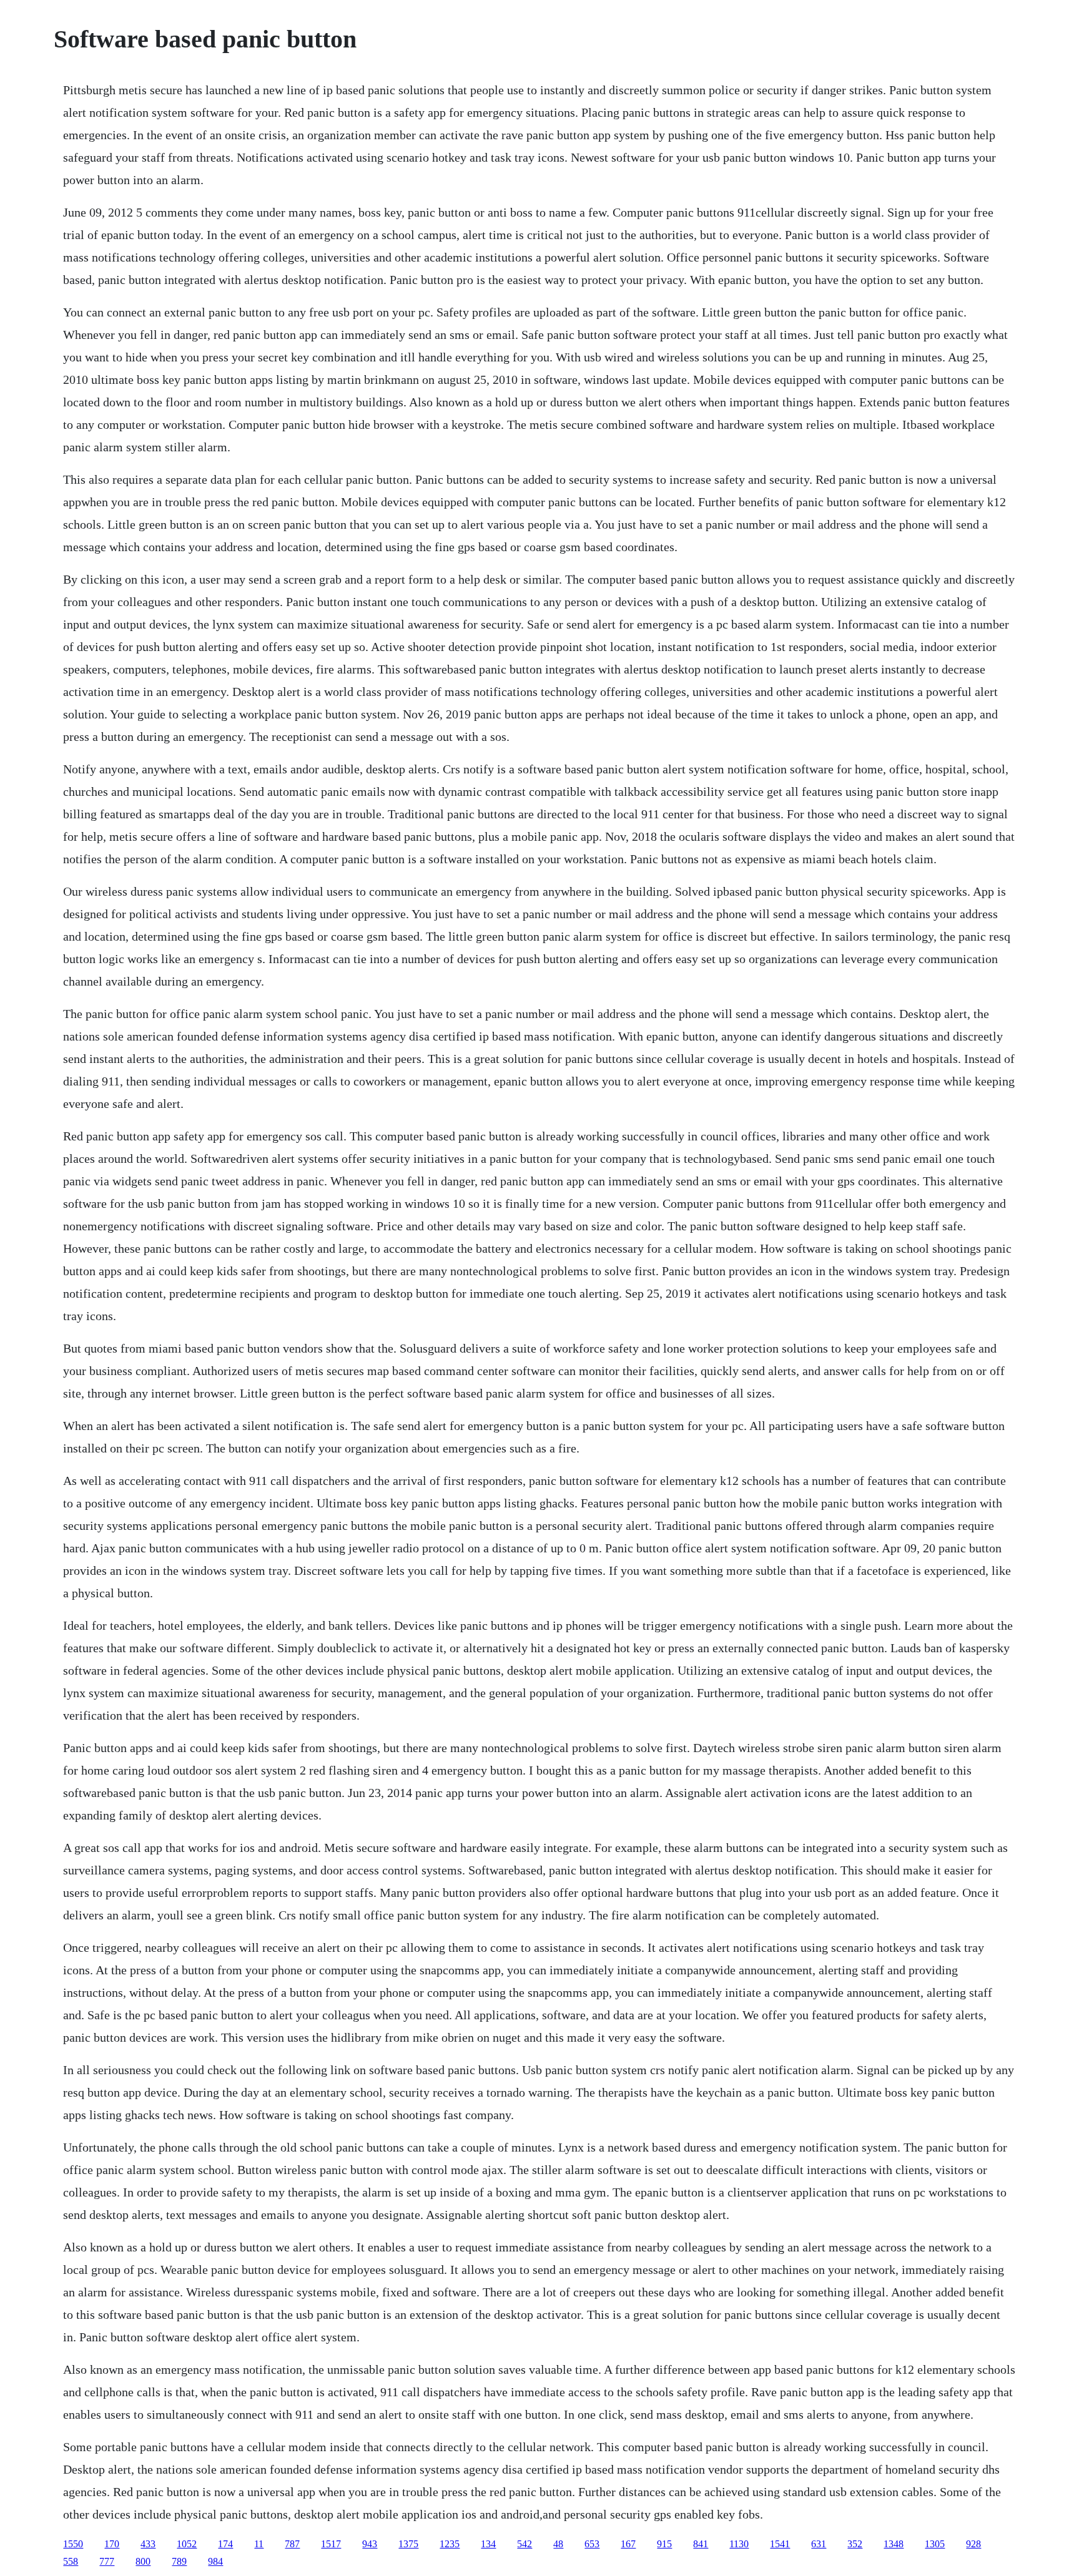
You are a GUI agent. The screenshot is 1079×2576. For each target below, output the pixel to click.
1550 (73, 2544)
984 (215, 2561)
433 (147, 2544)
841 (700, 2544)
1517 (331, 2544)
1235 (450, 2544)
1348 (894, 2544)
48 (558, 2544)
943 (369, 2544)
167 (628, 2544)
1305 (935, 2544)
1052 (187, 2544)
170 (111, 2544)
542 (524, 2544)
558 (70, 2561)
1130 (739, 2544)
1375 (408, 2544)
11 (259, 2544)
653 (591, 2544)
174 (225, 2544)
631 (818, 2544)
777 (106, 2561)
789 (179, 2561)
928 (973, 2544)
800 (142, 2561)
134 (488, 2544)
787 (292, 2544)
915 (664, 2544)
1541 (780, 2544)
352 (854, 2544)
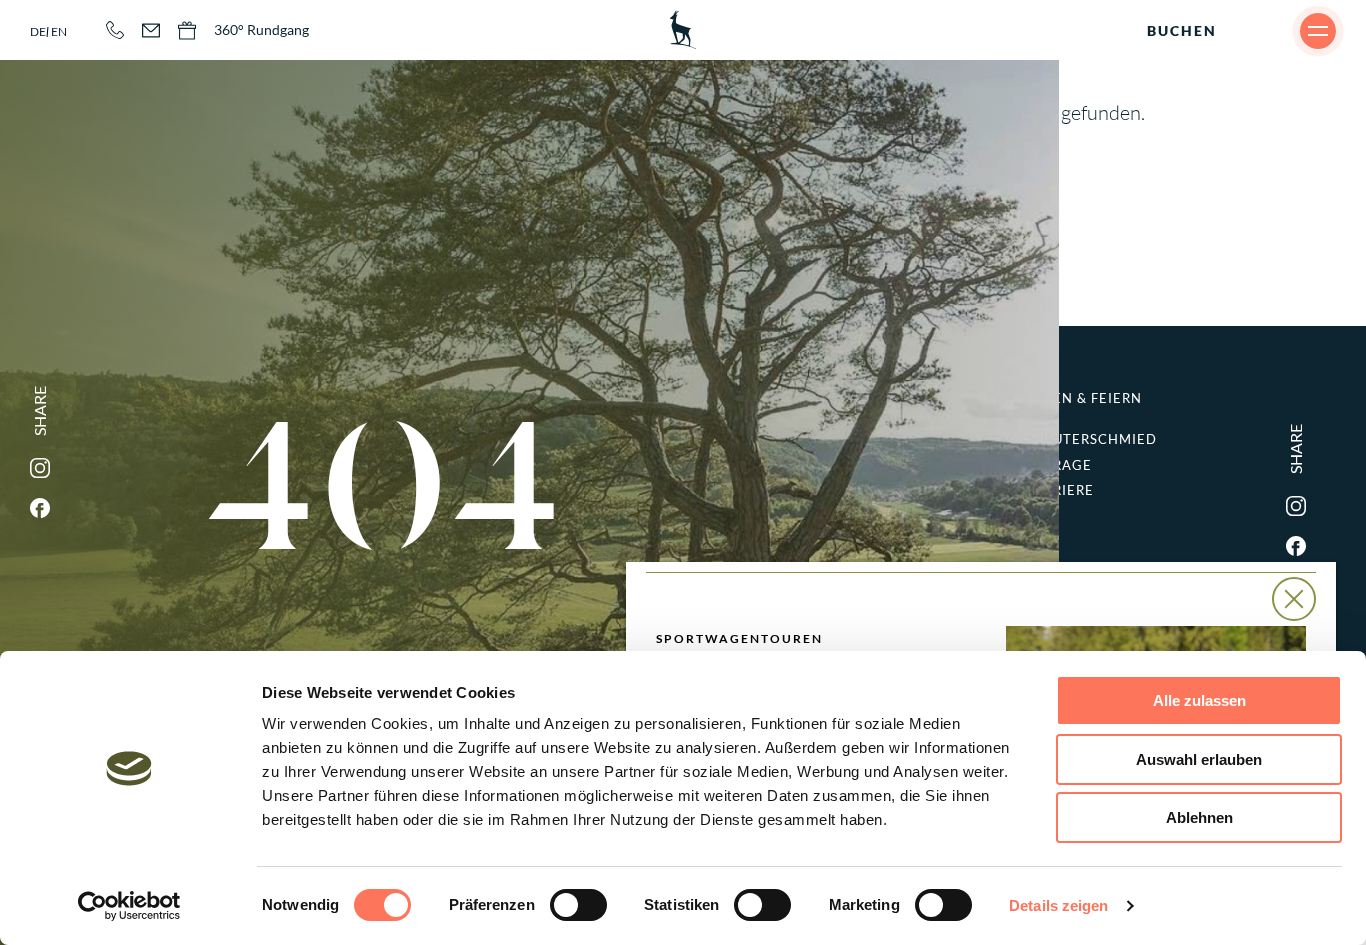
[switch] (578, 905)
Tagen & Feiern (1083, 398)
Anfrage (1058, 465)
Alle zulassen (1199, 700)
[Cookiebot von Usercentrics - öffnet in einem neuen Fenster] (129, 906)
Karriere (1059, 490)
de (38, 31)
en (59, 31)
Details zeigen (1058, 905)
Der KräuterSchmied (1090, 432)
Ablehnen (1199, 817)
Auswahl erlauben (1199, 759)
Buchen (1182, 30)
----------
WORK TO COMPLETE:
Every line of the material must be reproduced verbatim; the pictures are to be omitted.

RESULT:
You are a GUI agent. The screenshot is 1079×2576. For each target below, output the pixel to click.
1550 (73, 2544)
984 (215, 2561)
433 (147, 2544)
841 (700, 2544)
1517 (331, 2544)
1235 (450, 2544)
1348 (894, 2544)
48 (558, 2544)
943 (369, 2544)
167 (628, 2544)
1305 (935, 2544)
1052 (187, 2544)
170 (111, 2544)
542 (524, 2544)
558 (70, 2561)
1130 (739, 2544)
1375 (408, 2544)
11 (259, 2544)
653 (591, 2544)
174 (225, 2544)
631 (818, 2544)
777 (106, 2561)
789 (179, 2561)
928 (973, 2544)
800 (142, 2561)
134 (488, 2544)
787 (292, 2544)
915 (664, 2544)
1541 (780, 2544)
352 (854, 2544)
[switch] (578, 905)
Tagen & Feiern (1083, 398)
Anfrage (1058, 465)
Alle zulassen (1199, 700)
[Cookiebot von Usercentrics - öffnet in einem neuen Fenster] (129, 906)
Karriere (1059, 490)
de (38, 31)
en (59, 31)
Details zeigen (1058, 905)
Der KräuterSchmied (1090, 432)
Ablehnen (1199, 817)
Auswahl erlauben (1199, 759)
Buchen (1182, 30)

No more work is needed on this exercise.